[Objective]:
Rewrite the lines from the line containing "Screen dimensions: 614x339" up to and including the line containing "(x=55, y=11)", substituting "ribbon" for "toolbar" and leaving everything else unchanged.

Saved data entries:
◇ ◇ ◇ ◇ ◇

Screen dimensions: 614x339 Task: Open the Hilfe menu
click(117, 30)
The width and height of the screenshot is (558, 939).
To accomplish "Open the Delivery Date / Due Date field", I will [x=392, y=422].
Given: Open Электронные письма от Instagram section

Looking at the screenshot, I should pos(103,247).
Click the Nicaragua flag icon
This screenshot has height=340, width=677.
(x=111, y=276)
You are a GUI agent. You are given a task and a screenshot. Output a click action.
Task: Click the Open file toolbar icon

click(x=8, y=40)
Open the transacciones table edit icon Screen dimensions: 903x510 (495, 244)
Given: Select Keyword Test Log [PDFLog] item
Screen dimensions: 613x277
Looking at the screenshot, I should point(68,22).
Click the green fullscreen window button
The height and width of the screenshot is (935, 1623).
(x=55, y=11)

◇ ◇ ◇ ◇ ◇

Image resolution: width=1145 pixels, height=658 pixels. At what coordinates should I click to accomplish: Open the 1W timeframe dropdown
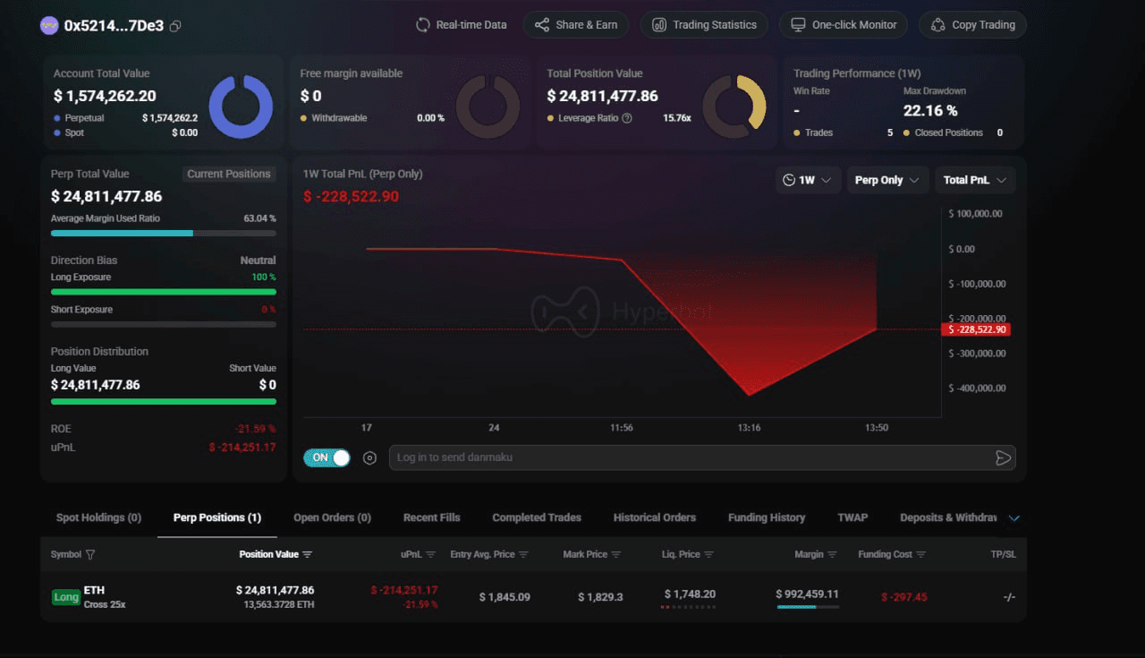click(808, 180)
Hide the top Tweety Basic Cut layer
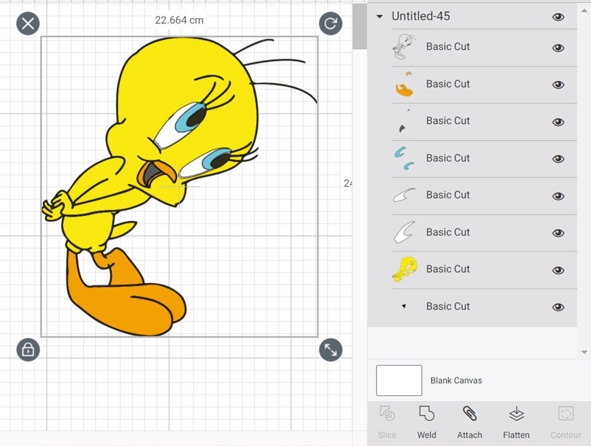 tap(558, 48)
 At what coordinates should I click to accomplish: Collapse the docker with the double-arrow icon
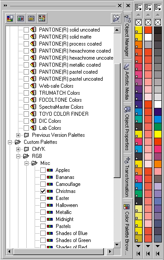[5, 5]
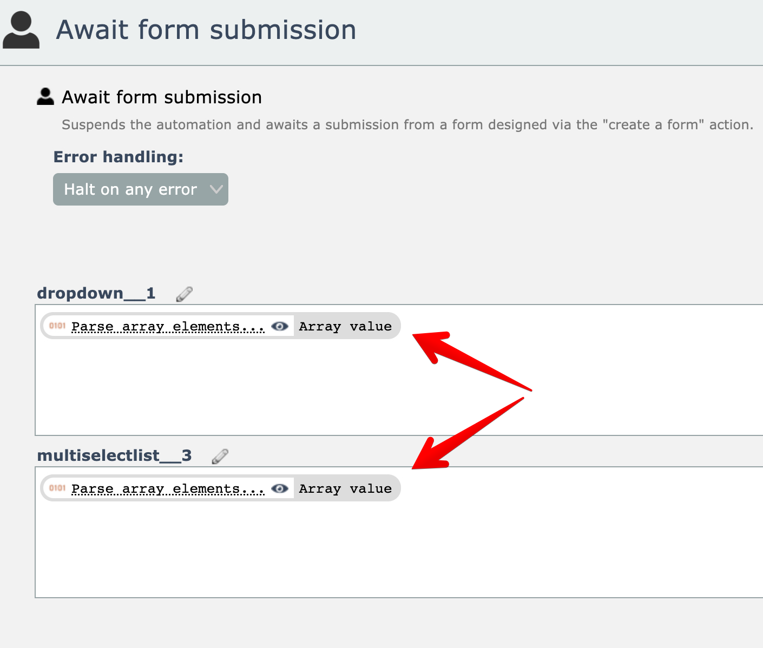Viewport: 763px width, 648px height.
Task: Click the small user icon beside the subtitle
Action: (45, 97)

◇ ◇ ◇ ◇ ◇

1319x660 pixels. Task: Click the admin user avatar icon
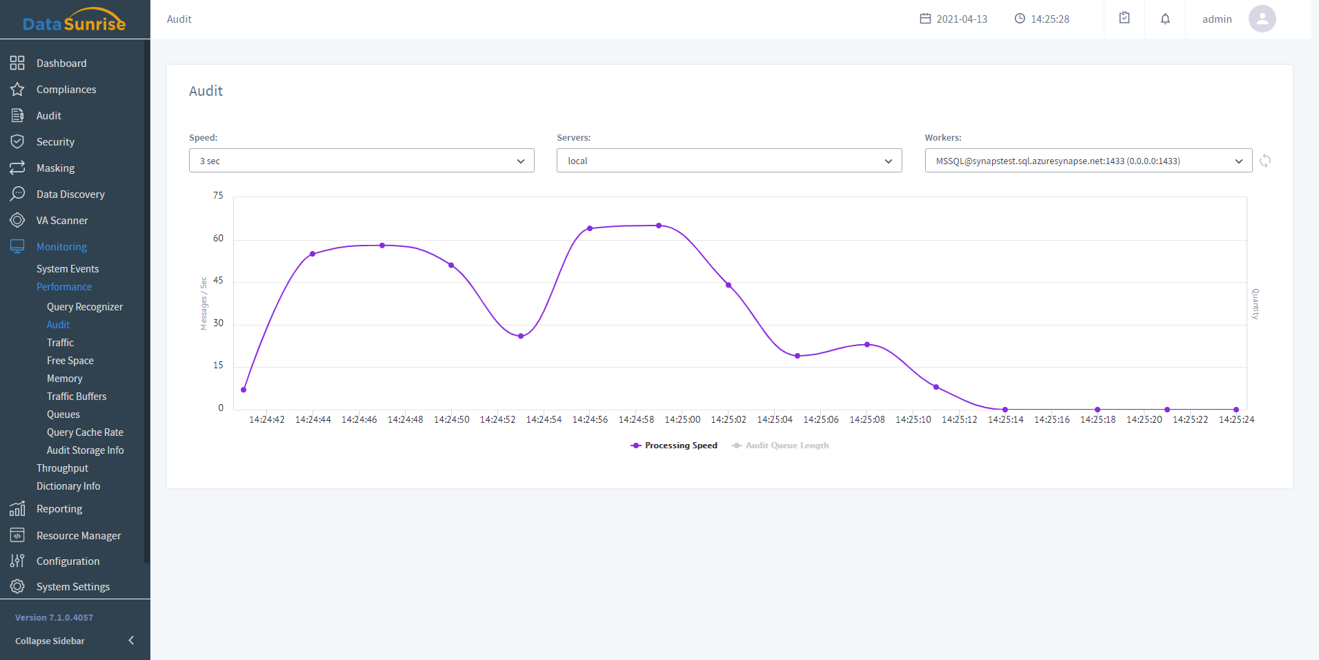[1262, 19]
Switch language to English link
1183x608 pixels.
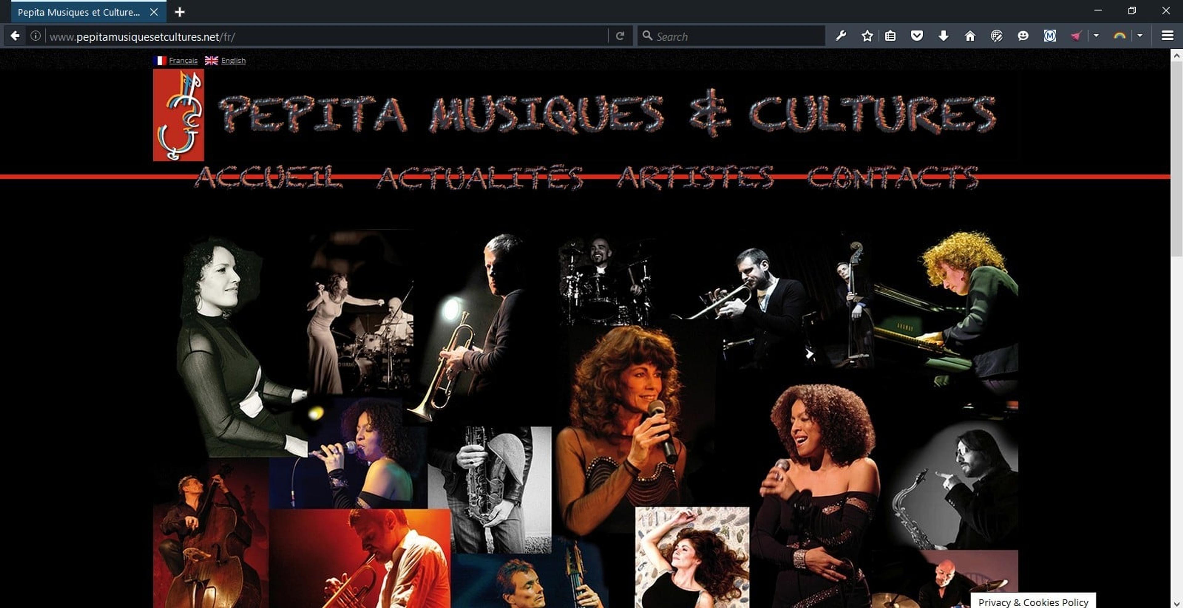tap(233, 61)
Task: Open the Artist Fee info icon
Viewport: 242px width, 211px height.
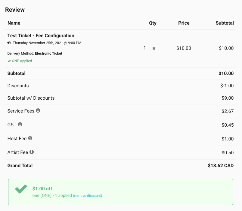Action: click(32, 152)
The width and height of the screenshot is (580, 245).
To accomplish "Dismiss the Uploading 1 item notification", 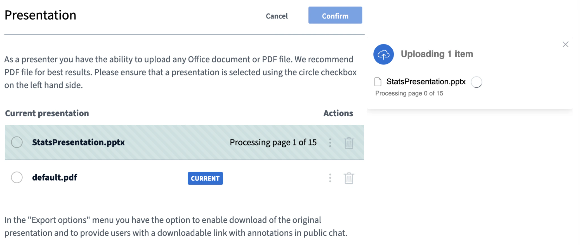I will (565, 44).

◇ ◇ ◇ ◇ ◇

[Result of the exercise]:
Screen dimensions: 614x339 Task: Open the Hilfe menu
click(117, 30)
The width and height of the screenshot is (558, 939).
To accomplish "Open the Delivery Date / Due Date field", I will [x=392, y=422].
Given: Open Электронные письма от Instagram section

Looking at the screenshot, I should pos(103,247).
Click the Nicaragua flag icon
This screenshot has height=340, width=677.
(x=111, y=276)
You are a GUI agent. You are given a task and a screenshot. Output a click action.
Task: Click the Open file ribbon icon

click(x=8, y=40)
Open the transacciones table edit icon Screen dimensions: 903x510 (495, 244)
Given: Select Keyword Test Log [PDFLog] item
Screen dimensions: 613x277
Looking at the screenshot, I should point(68,22).
Click the green fullscreen window button
The height and width of the screenshot is (935, 1623).
(x=55, y=11)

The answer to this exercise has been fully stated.